Posted: Wed Aug 22, 2007 5:30 am
by Dylans Dad
thanks, might be worth a check. while they have the blood and are testing it.

Posted: Wed Aug 22, 2007 3:37 pm
by skrpio
See original post for Jean's reply

Posted: Thu Aug 23, 2007 9:59 pm
by High_Voltage_Head
Interesting stuff, not sure what to make of it. I would say though that using steroids is common enough that if it generally reduced seizures in epi dogs the doctors would have figured that out by now.

Another part of this fits in with something else that i've wondered about. I guess we've all seen how a seizure makes our dogs really hungry and thirsty afterwards. I suppose you could attribute the thirst to the dog being overheated from the seizure workout, but it's pretty clear to me that the thirst/hunger is more a function of some quirky brain activity during the post-ictal phase.

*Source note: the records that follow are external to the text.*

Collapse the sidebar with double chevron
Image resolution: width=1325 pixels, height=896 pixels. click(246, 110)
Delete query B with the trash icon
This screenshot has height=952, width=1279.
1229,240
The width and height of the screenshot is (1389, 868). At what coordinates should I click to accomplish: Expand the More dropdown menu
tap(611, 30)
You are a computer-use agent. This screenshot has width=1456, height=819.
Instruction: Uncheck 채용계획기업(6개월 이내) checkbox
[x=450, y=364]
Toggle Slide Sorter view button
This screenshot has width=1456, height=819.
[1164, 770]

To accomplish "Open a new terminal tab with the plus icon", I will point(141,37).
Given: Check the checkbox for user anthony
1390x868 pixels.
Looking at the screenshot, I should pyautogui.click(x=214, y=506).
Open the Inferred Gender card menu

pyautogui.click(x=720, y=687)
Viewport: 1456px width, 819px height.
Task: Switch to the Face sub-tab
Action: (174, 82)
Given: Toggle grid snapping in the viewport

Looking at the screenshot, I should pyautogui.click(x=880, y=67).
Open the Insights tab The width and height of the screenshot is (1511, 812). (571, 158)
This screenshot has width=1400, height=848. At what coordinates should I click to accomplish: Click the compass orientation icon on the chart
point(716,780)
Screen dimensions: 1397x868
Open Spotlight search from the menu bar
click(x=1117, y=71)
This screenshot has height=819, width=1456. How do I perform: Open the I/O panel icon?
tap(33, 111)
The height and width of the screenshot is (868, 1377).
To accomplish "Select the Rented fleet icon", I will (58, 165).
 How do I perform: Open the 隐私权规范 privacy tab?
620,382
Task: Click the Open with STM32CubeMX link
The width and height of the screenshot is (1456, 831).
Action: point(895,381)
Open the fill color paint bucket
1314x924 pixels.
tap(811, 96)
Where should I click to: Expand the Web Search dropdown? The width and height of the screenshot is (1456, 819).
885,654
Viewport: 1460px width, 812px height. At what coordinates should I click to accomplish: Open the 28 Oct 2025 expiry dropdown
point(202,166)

It's interesting to me that all epi drugs have this same effect on the dogs, making them hungry and thirsty.

And now steroids are mentioned. My main experience with giving a dog steroids was Prednisone, and the biggest side effects were increased hunger and thirst.

I dunno what all that means, maybe nothing. Maybe 90% of a dog's brain is wired for hunger and thirst so that all sorts of different compounds trigger the same response, who knows. I guess it's just destined to be another one of my life's unsolved mysteries.....i love those things, they keep me from getting bored.

Posted: Fri Aug 24, 2007 2:53 am
by Mandypop
This is intersting, but hard to understand fully!

Poppy was tested for any infections such as menigitis, and when she was going through tests, the MRI found she had a problem with draining spinal fluid from the brain, and they do the spinal tap to see if there are any infection (such as meningitis), as this excess fluid build up around the brain can lead to seizures.

Poppy's tests came back with a few odd cells, but nothing to say she had menigitis. If after her 2nd scan/spinal tap the fluid had increased, we were going to start steroid treatment, but the 2nd scan/tap was the same. So Poppy's epilepsy was treated as idiopathic.

I still think that the few 'odd' cells in Poppys spinal fluid were the result of the Drontal Plus womer's 'chemical reaction' on her brain.

Re: Something new

Posted: Mon Dec 09, 2013 3:23 pm
by xkaelie
Ultimately how was the meningitis cured? What medicines were used and for how long?